### MATERIAL FOR THE TASK
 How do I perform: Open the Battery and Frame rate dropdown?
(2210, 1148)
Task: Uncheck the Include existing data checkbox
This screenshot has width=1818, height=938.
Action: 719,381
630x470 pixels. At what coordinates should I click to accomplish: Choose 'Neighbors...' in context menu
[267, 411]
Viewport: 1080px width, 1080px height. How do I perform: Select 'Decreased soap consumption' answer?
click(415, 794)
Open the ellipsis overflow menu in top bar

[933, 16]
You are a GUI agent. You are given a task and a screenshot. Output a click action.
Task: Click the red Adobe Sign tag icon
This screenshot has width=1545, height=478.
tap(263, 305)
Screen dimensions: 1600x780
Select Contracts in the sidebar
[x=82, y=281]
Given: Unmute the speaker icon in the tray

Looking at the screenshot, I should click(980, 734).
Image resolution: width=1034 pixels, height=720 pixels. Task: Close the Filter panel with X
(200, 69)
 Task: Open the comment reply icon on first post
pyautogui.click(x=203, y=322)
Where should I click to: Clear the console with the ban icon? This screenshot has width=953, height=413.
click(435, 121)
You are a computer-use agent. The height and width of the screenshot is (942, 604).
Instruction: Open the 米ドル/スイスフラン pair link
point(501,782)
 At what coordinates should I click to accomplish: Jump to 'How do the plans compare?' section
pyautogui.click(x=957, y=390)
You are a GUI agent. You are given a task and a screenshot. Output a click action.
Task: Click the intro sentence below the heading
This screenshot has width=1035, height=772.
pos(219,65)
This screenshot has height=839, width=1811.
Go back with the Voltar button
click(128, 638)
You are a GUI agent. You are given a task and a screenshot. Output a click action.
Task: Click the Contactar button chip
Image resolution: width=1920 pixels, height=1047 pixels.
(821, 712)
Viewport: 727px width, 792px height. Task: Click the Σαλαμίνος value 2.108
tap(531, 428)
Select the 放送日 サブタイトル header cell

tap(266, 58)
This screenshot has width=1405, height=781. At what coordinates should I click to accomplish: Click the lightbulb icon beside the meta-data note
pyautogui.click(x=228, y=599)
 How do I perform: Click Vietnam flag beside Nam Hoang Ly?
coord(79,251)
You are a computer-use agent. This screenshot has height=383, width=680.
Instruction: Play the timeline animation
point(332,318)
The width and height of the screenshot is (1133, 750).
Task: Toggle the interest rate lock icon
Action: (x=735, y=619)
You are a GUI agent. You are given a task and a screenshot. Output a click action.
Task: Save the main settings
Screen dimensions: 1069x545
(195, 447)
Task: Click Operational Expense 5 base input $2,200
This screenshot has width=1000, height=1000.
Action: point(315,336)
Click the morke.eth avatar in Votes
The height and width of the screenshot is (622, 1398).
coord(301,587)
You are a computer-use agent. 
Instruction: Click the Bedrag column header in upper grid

### WHAT YOU NEED TO DO
Give the entries again exactly as they stand.

### RESPONSE
 How do I perform: Open the Battery and Frame rate dropdown?
(2210, 1148)
Task: Uncheck the Include existing data checkbox
This screenshot has width=1818, height=938.
Action: 719,381
630x470 pixels. At what coordinates should I click to accomplish: Choose 'Neighbors...' in context menu
[267, 411]
Viewport: 1080px width, 1080px height. How do I perform: Select 'Decreased soap consumption' answer?
click(415, 794)
Open the ellipsis overflow menu in top bar

[933, 16]
You are a GUI agent. You are given a task and a screenshot. Output a click action.
Task: Click the red Adobe Sign tag icon
This screenshot has width=1545, height=478.
tap(263, 305)
Screen dimensions: 1600x780
Select Contracts in the sidebar
[x=82, y=281]
Given: Unmute the speaker icon in the tray

Looking at the screenshot, I should click(980, 734).
Image resolution: width=1034 pixels, height=720 pixels. Task: Close the Filter panel with X
(200, 69)
 Task: Open the comment reply icon on first post
pyautogui.click(x=203, y=322)
Where should I click to: Clear the console with the ban icon? This screenshot has width=953, height=413.
click(435, 121)
You are a computer-use agent. The height and width of the screenshot is (942, 604).
Instruction: Open the 米ドル/スイスフラン pair link
point(501,782)
 At what coordinates should I click to accomplish: Jump to 'How do the plans compare?' section
pyautogui.click(x=957, y=390)
You are a GUI agent. You are given a task and a screenshot. Output a click action.
Task: Click the intro sentence below the heading
This screenshot has width=1035, height=772.
pos(219,65)
This screenshot has height=839, width=1811.
Go back with the Voltar button
click(128, 638)
You are a GUI agent. You are given a task and a screenshot. Output a click action.
Task: Click the Contactar button chip
Image resolution: width=1920 pixels, height=1047 pixels.
(821, 712)
Viewport: 727px width, 792px height. Task: Click the Σαλαμίνος value 2.108
tap(531, 428)
Select the 放送日 サブタイトル header cell

tap(266, 58)
This screenshot has width=1405, height=781. At what coordinates should I click to accomplish: Click the lightbulb icon beside the meta-data note
pyautogui.click(x=228, y=599)
 How do I perform: Click Vietnam flag beside Nam Hoang Ly?
coord(79,251)
You are a computer-use agent. This screenshot has height=383, width=680.
Instruction: Play the timeline animation
point(332,318)
The width and height of the screenshot is (1133, 750).
Task: Toggle the interest rate lock icon
Action: (x=735, y=619)
You are a GUI agent. You are given a task and a screenshot. Output a click action.
Task: Save the main settings
Screen dimensions: 1069x545
(195, 447)
Task: Click Operational Expense 5 base input $2,200
This screenshot has width=1000, height=1000.
Action: point(315,336)
Click the morke.eth avatar in Votes
The height and width of the screenshot is (622, 1398).
coord(301,587)
You are a computer-use agent. 
Instruction: Click the Bedrag column header in upper grid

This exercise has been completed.